One, 1 sub-Library reasons

First, in the case of a single database server with sufficient performance, the library has no effect on database performance. On the database storage, it database only plays a namespace role. databasethe table files in are stored in a database名 named folder. For example, the following employees database:

mysql> show tables in employees;+---------------------+| Tables_in_employees |+---------------------+| departments         || dept_emp            || dept_manager        || employees           || salaries            || titles              |+---------------------+

This is true in the operating system:

# haitian at haitian-coder.local in /usr/local/var/mysql/employees on git:master ● [21:19:47]→ ls  db.opt           dept_emp.frm     dept_manager.ibd salaries.frm     titles.ibddepartments.frm  dept_emp.ibd     employees.frm    salaries.ibddepartments.ibd  dept_manager.frm employees.ibd    titles.frm

databaseis not a file, only play namespace a role, so MySQL the size of database course there is no limit, and there is no limit to the number of tables inside.

So why divide the library?

The answer is to solve the performance problem of a single server, when a single database server can not support the current amount of data, it is necessary according to the business logic to close the table into a few points, respectively, placed in a different database server to reduce the load of a single server.

The Sub-library generally considers vertical slicing, unless the amount of data is still more than a single server can be loaded after vertical segmentation to continue to slice horizontally.

For example, a forum system database because the current server performance can not meet the needs of the sub-Library. First vertical segmentation, according to business logic to the user related data tables such as user information, points, user private messages and so put into the user database; Forum related data sheets such as plates, posts, replies, etc. into the forum database, two databases placed on different servers.

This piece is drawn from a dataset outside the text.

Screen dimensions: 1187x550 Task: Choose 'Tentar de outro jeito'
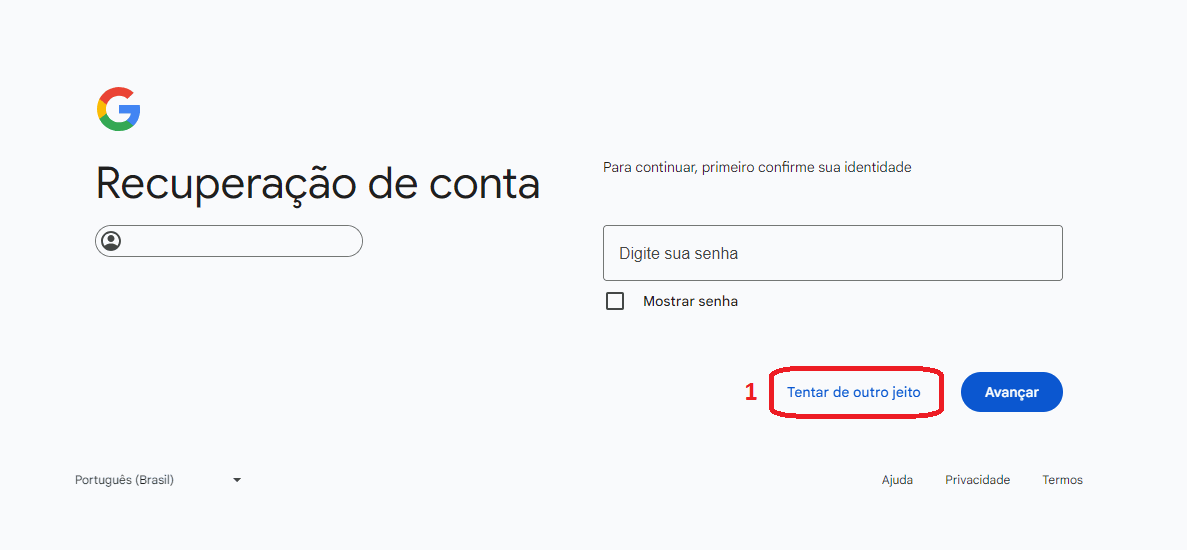853,393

After splitting a table, it is often impossible to be completely unrelated, such as posting in a post or replying to a person that is in the user database. It is possible to get the reply of the current post, the person who posted it, the reply person and so on, before splitting it, it can only get the final data after multiple queries because the cross-database cannot be queried.

So summing up, the purpose of the library is to reduce the single server load, the principle of segmentation is based on the degree of business to split, the disadvantage is that cross-database can not be linked table query.

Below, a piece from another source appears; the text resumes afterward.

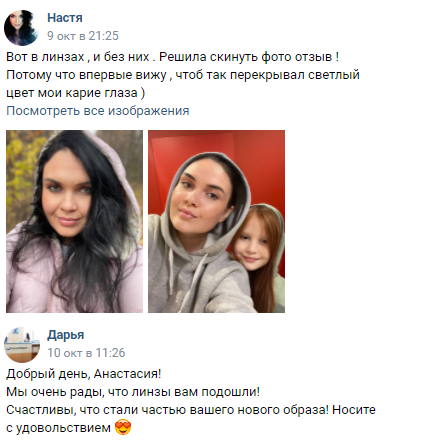Click the timestamp 10 окт в 11:26
Viewport: 435px width, 446px height.
tap(86, 353)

Ii. reasons for sub-table 1

When the amount of data is large, the B-tree index will not work. Unless the index overwrites the query, the database server needs to query all eligible records according to the results of the index scan, and if the amount of data is large, this will result in a lot of random I/O, and the database response time will be unacceptably high. In addition, the cost of index maintenance (disk space, I/O operations) is also very high.

2 Vertical sub-table

Reason:

1. Based on MySQL index implementation principle and the content of the relevant optimization strategy we know that the Innodb Primary index leaf node stores all the information for the current row, so reducing the field allows memory to load more rows of data, which facilitates querying.

2. Limited by file size in the operating system.

Segmentation principle: Dividing a field that is not commonly used or business logic tightly or stores more content into a new table allows the table to store more data.

3 Horizontal sub-table

Reason:

1. As the amount of data increases, the number of table rows is huge and the query becomes less efficient.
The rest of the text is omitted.